WHAT THE EXERCISE ASKS: Transcribe every line of the entries exactly.

Stored data entries

::::

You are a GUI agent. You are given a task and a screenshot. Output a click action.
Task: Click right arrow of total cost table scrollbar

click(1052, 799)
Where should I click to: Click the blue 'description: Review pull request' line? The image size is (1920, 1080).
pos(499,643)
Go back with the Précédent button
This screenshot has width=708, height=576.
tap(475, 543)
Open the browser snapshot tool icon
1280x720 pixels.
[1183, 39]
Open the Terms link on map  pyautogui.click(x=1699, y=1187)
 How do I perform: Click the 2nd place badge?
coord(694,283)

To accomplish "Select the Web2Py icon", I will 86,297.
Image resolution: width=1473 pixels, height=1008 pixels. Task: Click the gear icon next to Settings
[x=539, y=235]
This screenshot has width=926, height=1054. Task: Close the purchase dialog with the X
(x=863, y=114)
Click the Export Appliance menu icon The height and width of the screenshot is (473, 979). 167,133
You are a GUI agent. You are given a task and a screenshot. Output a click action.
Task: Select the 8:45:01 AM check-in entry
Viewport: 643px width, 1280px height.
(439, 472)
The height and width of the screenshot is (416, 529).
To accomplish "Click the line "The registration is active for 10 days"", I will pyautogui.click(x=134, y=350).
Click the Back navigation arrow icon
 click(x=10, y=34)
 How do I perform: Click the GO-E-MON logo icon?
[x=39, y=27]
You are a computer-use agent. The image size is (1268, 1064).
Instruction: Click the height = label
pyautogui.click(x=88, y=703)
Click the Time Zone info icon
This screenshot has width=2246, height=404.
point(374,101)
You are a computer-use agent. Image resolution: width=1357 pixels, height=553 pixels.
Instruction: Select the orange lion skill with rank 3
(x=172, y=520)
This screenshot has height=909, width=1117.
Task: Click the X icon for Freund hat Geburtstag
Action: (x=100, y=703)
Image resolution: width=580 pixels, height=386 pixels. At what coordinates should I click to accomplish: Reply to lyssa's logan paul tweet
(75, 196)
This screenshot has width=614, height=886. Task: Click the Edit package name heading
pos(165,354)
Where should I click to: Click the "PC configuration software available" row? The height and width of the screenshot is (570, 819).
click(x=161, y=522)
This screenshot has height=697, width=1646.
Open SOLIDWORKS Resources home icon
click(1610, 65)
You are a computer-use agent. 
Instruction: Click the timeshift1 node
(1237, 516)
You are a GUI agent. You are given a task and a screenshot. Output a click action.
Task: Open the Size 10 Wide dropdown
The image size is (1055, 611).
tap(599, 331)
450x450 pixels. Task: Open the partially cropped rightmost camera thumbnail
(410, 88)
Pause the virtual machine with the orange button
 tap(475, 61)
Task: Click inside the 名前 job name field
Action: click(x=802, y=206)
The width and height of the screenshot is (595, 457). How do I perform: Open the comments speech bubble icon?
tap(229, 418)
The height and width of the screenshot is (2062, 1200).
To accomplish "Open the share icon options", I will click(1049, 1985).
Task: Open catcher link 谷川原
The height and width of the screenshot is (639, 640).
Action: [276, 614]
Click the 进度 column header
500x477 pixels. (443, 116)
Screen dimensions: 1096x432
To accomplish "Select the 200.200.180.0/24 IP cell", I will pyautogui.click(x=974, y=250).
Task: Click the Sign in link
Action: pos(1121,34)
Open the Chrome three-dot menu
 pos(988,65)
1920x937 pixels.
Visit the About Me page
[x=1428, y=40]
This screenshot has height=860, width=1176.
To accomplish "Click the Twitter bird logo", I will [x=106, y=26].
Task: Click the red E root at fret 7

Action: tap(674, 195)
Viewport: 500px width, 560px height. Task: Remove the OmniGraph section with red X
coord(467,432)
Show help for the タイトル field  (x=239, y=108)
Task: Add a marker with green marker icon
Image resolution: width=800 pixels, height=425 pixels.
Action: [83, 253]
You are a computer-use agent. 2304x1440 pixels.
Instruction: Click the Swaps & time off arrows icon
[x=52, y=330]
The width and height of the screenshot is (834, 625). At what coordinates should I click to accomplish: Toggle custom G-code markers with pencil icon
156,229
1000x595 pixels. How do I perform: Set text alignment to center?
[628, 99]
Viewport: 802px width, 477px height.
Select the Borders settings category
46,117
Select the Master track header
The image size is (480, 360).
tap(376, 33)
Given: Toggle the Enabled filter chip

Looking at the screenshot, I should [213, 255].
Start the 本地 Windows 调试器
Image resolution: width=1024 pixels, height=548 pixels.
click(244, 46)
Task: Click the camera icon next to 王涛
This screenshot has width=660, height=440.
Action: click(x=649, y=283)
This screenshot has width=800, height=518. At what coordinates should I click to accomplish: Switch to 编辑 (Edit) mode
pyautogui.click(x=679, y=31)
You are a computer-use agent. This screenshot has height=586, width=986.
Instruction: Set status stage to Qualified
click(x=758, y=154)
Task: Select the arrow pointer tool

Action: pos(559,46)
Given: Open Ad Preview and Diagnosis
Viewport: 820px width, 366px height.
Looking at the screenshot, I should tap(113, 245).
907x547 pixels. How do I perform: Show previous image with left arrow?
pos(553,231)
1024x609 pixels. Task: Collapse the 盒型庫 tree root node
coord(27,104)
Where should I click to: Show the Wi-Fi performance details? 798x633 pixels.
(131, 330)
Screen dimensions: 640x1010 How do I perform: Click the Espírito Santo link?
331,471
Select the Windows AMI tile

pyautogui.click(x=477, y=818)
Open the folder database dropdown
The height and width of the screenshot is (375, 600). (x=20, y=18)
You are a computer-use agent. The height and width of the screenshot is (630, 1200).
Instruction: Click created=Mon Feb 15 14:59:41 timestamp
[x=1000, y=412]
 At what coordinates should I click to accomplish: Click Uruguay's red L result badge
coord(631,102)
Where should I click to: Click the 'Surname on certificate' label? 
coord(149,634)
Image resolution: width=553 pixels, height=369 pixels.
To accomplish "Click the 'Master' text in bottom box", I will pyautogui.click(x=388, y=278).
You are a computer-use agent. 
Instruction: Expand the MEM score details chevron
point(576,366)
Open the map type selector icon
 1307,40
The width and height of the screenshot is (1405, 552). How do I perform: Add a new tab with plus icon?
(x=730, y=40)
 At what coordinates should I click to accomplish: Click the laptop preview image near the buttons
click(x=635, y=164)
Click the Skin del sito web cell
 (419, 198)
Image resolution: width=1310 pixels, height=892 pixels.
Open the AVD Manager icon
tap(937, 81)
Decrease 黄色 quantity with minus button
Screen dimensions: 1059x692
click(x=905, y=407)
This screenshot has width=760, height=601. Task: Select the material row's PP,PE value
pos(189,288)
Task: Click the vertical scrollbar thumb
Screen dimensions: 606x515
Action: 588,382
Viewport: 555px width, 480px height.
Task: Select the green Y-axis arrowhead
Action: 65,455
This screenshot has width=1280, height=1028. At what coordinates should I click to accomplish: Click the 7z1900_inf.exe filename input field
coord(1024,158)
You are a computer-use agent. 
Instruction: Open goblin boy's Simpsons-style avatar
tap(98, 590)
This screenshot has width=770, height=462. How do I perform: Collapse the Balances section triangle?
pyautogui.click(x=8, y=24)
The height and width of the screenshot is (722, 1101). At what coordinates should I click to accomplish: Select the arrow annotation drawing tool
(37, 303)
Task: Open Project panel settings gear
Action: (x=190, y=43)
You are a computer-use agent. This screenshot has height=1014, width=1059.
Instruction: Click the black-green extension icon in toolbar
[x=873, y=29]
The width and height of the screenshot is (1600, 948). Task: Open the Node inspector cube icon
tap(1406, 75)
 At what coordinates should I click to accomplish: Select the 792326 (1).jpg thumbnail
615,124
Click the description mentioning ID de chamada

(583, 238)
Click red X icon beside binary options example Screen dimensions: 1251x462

::::

RESULT OF THE EXERCISE:
You are a GUI agent. You are given a task and a screenshot. Output a click action.
Task: Click right arrow of total cost table scrollbar

click(1052, 799)
Where should I click to: Click the blue 'description: Review pull request' line? The image size is (1920, 1080).
pos(499,643)
Go back with the Précédent button
This screenshot has width=708, height=576.
tap(475, 543)
Open the browser snapshot tool icon
1280x720 pixels.
[1183, 39]
Open the Terms link on map  pyautogui.click(x=1699, y=1187)
 How do I perform: Click the 2nd place badge?
coord(694,283)

To accomplish "Select the Web2Py icon", I will 86,297.
Image resolution: width=1473 pixels, height=1008 pixels. Task: Click the gear icon next to Settings
[x=539, y=235]
This screenshot has width=926, height=1054. Task: Close the purchase dialog with the X
(x=863, y=114)
Click the Export Appliance menu icon The height and width of the screenshot is (473, 979). 167,133
You are a GUI agent. You are given a task and a screenshot. Output a click action.
Task: Select the 8:45:01 AM check-in entry
Viewport: 643px width, 1280px height.
(439, 472)
The height and width of the screenshot is (416, 529).
To accomplish "Click the line "The registration is active for 10 days"", I will pyautogui.click(x=134, y=350).
Click the Back navigation arrow icon
 click(x=10, y=34)
 How do I perform: Click the GO-E-MON logo icon?
[x=39, y=27]
You are a computer-use agent. The image size is (1268, 1064).
Instruction: Click the height = label
pyautogui.click(x=88, y=703)
Click the Time Zone info icon
This screenshot has width=2246, height=404.
point(374,101)
You are a computer-use agent. Image resolution: width=1357 pixels, height=553 pixels.
Instruction: Select the orange lion skill with rank 3
(x=172, y=520)
This screenshot has height=909, width=1117.
Task: Click the X icon for Freund hat Geburtstag
Action: (x=100, y=703)
Image resolution: width=580 pixels, height=386 pixels. At what coordinates should I click to accomplish: Reply to lyssa's logan paul tweet
(75, 196)
This screenshot has width=614, height=886. Task: Click the Edit package name heading
pos(165,354)
Where should I click to: Click the "PC configuration software available" row? The height and width of the screenshot is (570, 819).
click(x=161, y=522)
This screenshot has height=697, width=1646.
Open SOLIDWORKS Resources home icon
click(1610, 65)
You are a computer-use agent. 
Instruction: Click the timeshift1 node
(1237, 516)
You are a GUI agent. You are given a task and a screenshot. Output a click action.
Task: Open the Size 10 Wide dropdown
The image size is (1055, 611).
tap(599, 331)
450x450 pixels. Task: Open the partially cropped rightmost camera thumbnail
(410, 88)
Pause the virtual machine with the orange button
 tap(475, 61)
Task: Click inside the 名前 job name field
Action: click(x=802, y=206)
The width and height of the screenshot is (595, 457). How do I perform: Open the comments speech bubble icon?
tap(229, 418)
The height and width of the screenshot is (2062, 1200).
To accomplish "Open the share icon options", I will click(1049, 1985).
Task: Open catcher link 谷川原
The height and width of the screenshot is (639, 640).
Action: [276, 614]
Click the 进度 column header
500x477 pixels. (443, 116)
Screen dimensions: 1096x432
To accomplish "Select the 200.200.180.0/24 IP cell", I will pyautogui.click(x=974, y=250).
Task: Click the Sign in link
Action: pos(1121,34)
Open the Chrome three-dot menu
 pos(988,65)
1920x937 pixels.
Visit the About Me page
[x=1428, y=40]
This screenshot has height=860, width=1176.
To accomplish "Click the Twitter bird logo", I will [x=106, y=26].
Task: Click the red E root at fret 7

Action: tap(674, 195)
Viewport: 500px width, 560px height. Task: Remove the OmniGraph section with red X
coord(467,432)
Show help for the タイトル field  (x=239, y=108)
Task: Add a marker with green marker icon
Image resolution: width=800 pixels, height=425 pixels.
Action: [83, 253]
You are a computer-use agent. 2304x1440 pixels.
Instruction: Click the Swaps & time off arrows icon
[x=52, y=330]
The width and height of the screenshot is (834, 625). At what coordinates should I click to accomplish: Toggle custom G-code markers with pencil icon
156,229
1000x595 pixels. How do I perform: Set text alignment to center?
[628, 99]
Viewport: 802px width, 477px height.
Select the Borders settings category
46,117
Select the Master track header
The image size is (480, 360).
tap(376, 33)
Given: Toggle the Enabled filter chip

Looking at the screenshot, I should [213, 255].
Start the 本地 Windows 调试器
Image resolution: width=1024 pixels, height=548 pixels.
click(244, 46)
Task: Click the camera icon next to 王涛
This screenshot has width=660, height=440.
Action: click(x=649, y=283)
This screenshot has width=800, height=518. At what coordinates should I click to accomplish: Switch to 编辑 (Edit) mode
pyautogui.click(x=679, y=31)
You are a computer-use agent. This screenshot has height=586, width=986.
Instruction: Set status stage to Qualified
click(x=758, y=154)
Task: Select the arrow pointer tool

Action: pos(559,46)
Given: Open Ad Preview and Diagnosis
Viewport: 820px width, 366px height.
Looking at the screenshot, I should tap(113, 245).
907x547 pixels. How do I perform: Show previous image with left arrow?
pos(553,231)
1024x609 pixels. Task: Collapse the 盒型庫 tree root node
coord(27,104)
Where should I click to: Show the Wi-Fi performance details? 798x633 pixels.
(131, 330)
Screen dimensions: 640x1010 How do I perform: Click the Espírito Santo link?
331,471
Select the Windows AMI tile

pyautogui.click(x=477, y=818)
Open the folder database dropdown
The height and width of the screenshot is (375, 600). (x=20, y=18)
You are a computer-use agent. The height and width of the screenshot is (630, 1200).
Instruction: Click created=Mon Feb 15 14:59:41 timestamp
[x=1000, y=412]
 At what coordinates should I click to accomplish: Click Uruguay's red L result badge
coord(631,102)
Where should I click to: Click the 'Surname on certificate' label? 
coord(149,634)
Image resolution: width=553 pixels, height=369 pixels.
To accomplish "Click the 'Master' text in bottom box", I will pyautogui.click(x=388, y=278).
You are a computer-use agent. 
Instruction: Expand the MEM score details chevron
point(576,366)
Open the map type selector icon
 1307,40
The width and height of the screenshot is (1405, 552). How do I perform: Add a new tab with plus icon?
(x=730, y=40)
 At what coordinates should I click to accomplish: Click the laptop preview image near the buttons
click(x=635, y=164)
Click the Skin del sito web cell
 (419, 198)
Image resolution: width=1310 pixels, height=892 pixels.
Open the AVD Manager icon
tap(937, 81)
Decrease 黄色 quantity with minus button
Screen dimensions: 1059x692
click(x=905, y=407)
This screenshot has width=760, height=601. Task: Select the material row's PP,PE value
pos(189,288)
Task: Click the vertical scrollbar thumb
Screen dimensions: 606x515
Action: 588,382
Viewport: 555px width, 480px height.
Task: Select the green Y-axis arrowhead
Action: 65,455
This screenshot has width=1280, height=1028. At what coordinates should I click to accomplish: Click the 7z1900_inf.exe filename input field
coord(1024,158)
You are a computer-use agent. 
Instruction: Open goblin boy's Simpsons-style avatar
tap(98, 590)
This screenshot has width=770, height=462. How do I perform: Collapse the Balances section triangle?
pyautogui.click(x=8, y=24)
The height and width of the screenshot is (722, 1101). At what coordinates should I click to accomplish: Select the arrow annotation drawing tool
(37, 303)
Task: Open Project panel settings gear
Action: (x=190, y=43)
You are a computer-use agent. This screenshot has height=1014, width=1059.
Instruction: Click the black-green extension icon in toolbar
[x=873, y=29]
The width and height of the screenshot is (1600, 948). Task: Open the Node inspector cube icon
tap(1406, 75)
 At what coordinates should I click to accomplish: Select the 792326 (1).jpg thumbnail
615,124
Click the description mentioning ID de chamada

(583, 238)
Click red X icon beside binary options example Screen dimensions: 1251x462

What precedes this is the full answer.